Tuesday, October 26, 2010

Review Tuesday: 'The Man Who Left Too Soon'

Today’s ‘Review Tuesday’. As foreshadowed [1], I’ve just read The Man Who Left Too Soon: The Biography of Stieg Larsson [2]. Written by English crime fiction journalist Barry Forshaw and published in 2010, its 292-pages divide into four parts:

1. (62 pages). Covering Larsson’s upbringing, his journalistic career championing feminism and decrying right wing groups, his long-term relationship with Eva Gabrielsson, his plans for a 10-book series, his junk food addiction and chainsmoking, his death due to heart attack (i.e. not murder), and his estate dispute between his family and Gabrielsson.

2. (152 pages). Comprising a paraphrasing of the Trilogy’s plotlines – with Forshaw’s annotations vis-à-vis Larsson’s biographical details, and references to other crime fiction books.

3. (53 pages). Recording well-known Scandinavian and other crime fiction writers’ responses to Larsson’s trilogy. Their consensus? All three books need a thorough edit, Lisbeth Salander’s their most compelling character, and it’s unlikely Larsson would’ve sustained interest in his characters and their adventures beyond the third book.

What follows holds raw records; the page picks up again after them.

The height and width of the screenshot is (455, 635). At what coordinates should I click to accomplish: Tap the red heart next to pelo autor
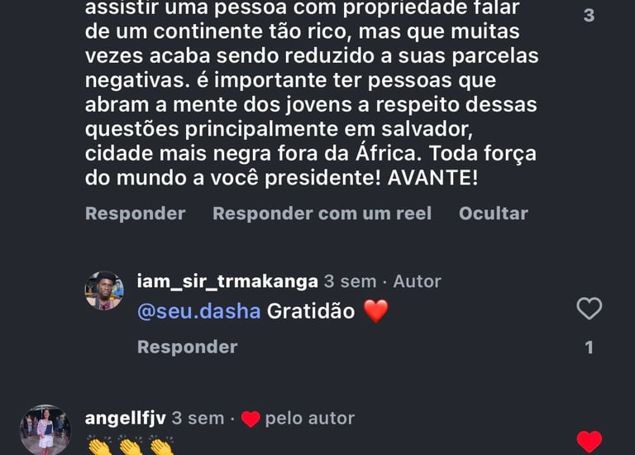pos(251,419)
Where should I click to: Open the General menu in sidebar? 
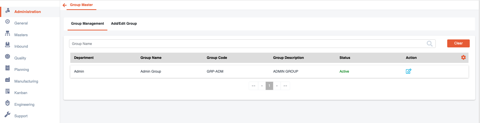tap(21, 23)
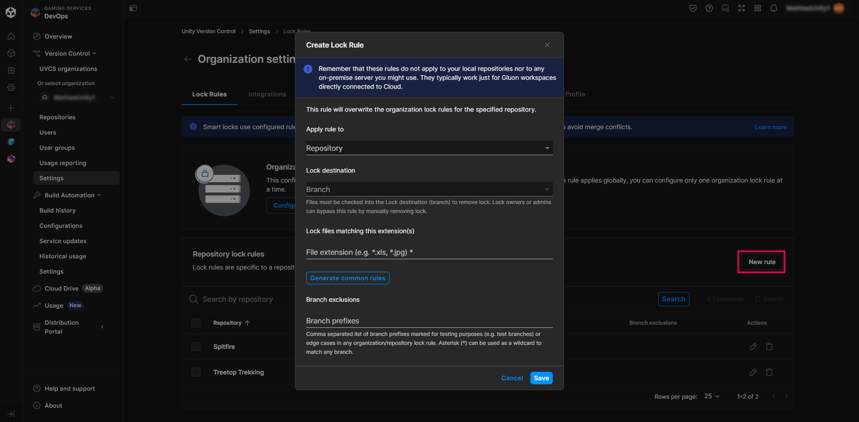
Task: Delete the Treetop Trekking rule trash icon
Action: (x=769, y=372)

4. (25 pages.) Discussing a Millenium Trilogy walking tour, the films based on the books, and Scandinavian crime fiction’s bright future.

Forshaw’s book disappointed me. It told me little of what I didn’t, but wanted, to know of Larsson and his Trilogy. And the annotations didn’t justify the 152-page plot paraphrasing section (52% of the book). But given the runaway popularity of the Trilogy and its deceased author, if one can’t excuse Forshaw for hopping on this bandwagon, one can at least perceive his primary motive. Ho hum.